El pensamiento y la poesía de la machi durante el encuentro. Gustavo Figueroa

El pensamiento y la poesía de la machi durante el encuentro. Gustavo Figueroa

Como si fuéramos los nietos de los soldados de la Campaña Expedicionaria invadimos y usurpamos territorio ajeno. Violentamos todo lo que allí vivían. Pensábamos inservible lo que allí habitaba. Matábamos el lawen en nombre de una guerra inexistente. Nosotros, como aseguran los historiadores y los vecinos oportunos, no sufrimos ninguna baja. Rompíamos todo, no dejamos ningún cardo en pie. La cultura opresora nos alimentó y nos vio crecer como nos vio crecer el territorio que atacábamos.

La hoja de cardo es medicinal. Aunque amarga. Sus propiedades sirven como antiséptico y cicatrizante. También sirve para combatir la diabetes y la falta de apetito. Nuestro enemigo de la infancia era una planta medicinal ancestral. La advertencia llegó tarde. Hoy, junto a mis primos, pasamos los treinta. Y yo he aprendido a contemplar los cardos como si fueran mis verdaderos primos, con esa misma dedicación familiar.

Por alguna razón o muchas dentro de la cultura que nos acunó siempre estuvo el desprecio como forma de diálogo e interacción. El desprecio por ser silenciosos y respetuosos, por tener bondad, por no tener doble pensamiento, por no caer en las ambición nefasta del acaparamiento fútil y avaro. Los jóvenes mapuce conocemos sobre las palabras que profesa el río y el lago, las frases que frasea el viento y los anuncio de las nubes, pero también sabemos del desprecio que producen nuestros modos contemplativos y respetuosos.
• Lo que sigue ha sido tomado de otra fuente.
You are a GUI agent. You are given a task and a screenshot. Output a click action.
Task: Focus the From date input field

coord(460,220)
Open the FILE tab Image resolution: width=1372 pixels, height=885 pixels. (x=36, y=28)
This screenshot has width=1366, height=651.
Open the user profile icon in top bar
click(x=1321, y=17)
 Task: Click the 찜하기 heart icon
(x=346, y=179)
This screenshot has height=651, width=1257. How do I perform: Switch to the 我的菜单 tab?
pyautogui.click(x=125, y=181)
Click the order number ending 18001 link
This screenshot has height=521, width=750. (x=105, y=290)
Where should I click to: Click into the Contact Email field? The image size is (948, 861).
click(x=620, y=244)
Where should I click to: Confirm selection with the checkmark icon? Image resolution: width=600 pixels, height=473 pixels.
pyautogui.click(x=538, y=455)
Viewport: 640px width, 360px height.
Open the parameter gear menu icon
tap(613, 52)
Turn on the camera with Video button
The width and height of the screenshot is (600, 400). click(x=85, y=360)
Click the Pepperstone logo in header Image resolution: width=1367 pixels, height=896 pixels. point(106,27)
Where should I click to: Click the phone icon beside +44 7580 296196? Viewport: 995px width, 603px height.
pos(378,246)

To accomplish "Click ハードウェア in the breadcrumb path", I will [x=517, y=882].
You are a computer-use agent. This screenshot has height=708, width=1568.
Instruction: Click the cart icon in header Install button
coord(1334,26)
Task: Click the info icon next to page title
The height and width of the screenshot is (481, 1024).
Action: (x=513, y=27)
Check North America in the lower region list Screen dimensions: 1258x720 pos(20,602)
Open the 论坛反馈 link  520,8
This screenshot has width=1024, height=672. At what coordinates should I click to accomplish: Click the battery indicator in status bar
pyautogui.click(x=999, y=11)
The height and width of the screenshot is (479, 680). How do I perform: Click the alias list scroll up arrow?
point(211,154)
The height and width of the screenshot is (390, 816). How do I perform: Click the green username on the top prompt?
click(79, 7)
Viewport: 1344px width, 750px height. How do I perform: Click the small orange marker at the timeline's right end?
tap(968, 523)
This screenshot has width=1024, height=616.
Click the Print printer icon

El mismo desprecio que nos hizo un día matar el lawen, negar nuestro color de piel, nuestra propia identidad originaria; cruzar sin permiso el “cerro y el cementerio”.

El largo proceso de reconocimiento identitario – étnico consiste, entre muchas cosas, en poder visibilizar estas escenas, que son miles y diversas, en la historia personal de los jóvenes y mayores que habitan territorio mapuce -de este y al otro lado de la Cordillera de los Andes-. Siempre penosas -aunque tengo que ser sincero detrás de la matanza de los cardos hay una historia mucho más triste, pero entiendo que no es el momento ni lugar para contarla. Ya demasiado me he extendido con mi relato personal-. Simplemente la historia de los cardos intenta ser una introducción al conocimiento ancestral originario o mejor dicho al lento proceso de reconocimiento mapuce; reconocimiento que va acompañado de conocimiento, o el conocimiento permite introducirnos en el reconocimiento identitario necesario para desarrollarnos y comunicarnos contemplando el lugar donde nacimos y nos criamos. Como nos advirtió la machi pinda: “El conocimiento sana”. En ese viaje de sabiduría me aventuraré en esta crónica reconociendo palabras, rostros, prácticas, modos, gestos, la propia identidad negada.

El campo de batalla que representé en mi infancia matando el lawen del territorio que me vio crecer, es hoy un campo de resignificación simbólica, histórica y cultural.

En Junín de los Andes están los rastros de la historia que se ejecutó sobre el pueblo mapuce. Figura el fortín de Junín de los Andes donde se presentaron Sayhueque y Foyel. En Junín de los Andes coexisten como en un correlato histórico los Ngen del Volcán Lanín y el Lago Huechulafquen, los apellidos impuestos, las historias del Palin de la“muerte”, las comunidades desalojadas, la fortaleza de los jóvenes originarios. Sobre este lago esta parte de mi küpan (origen familiar).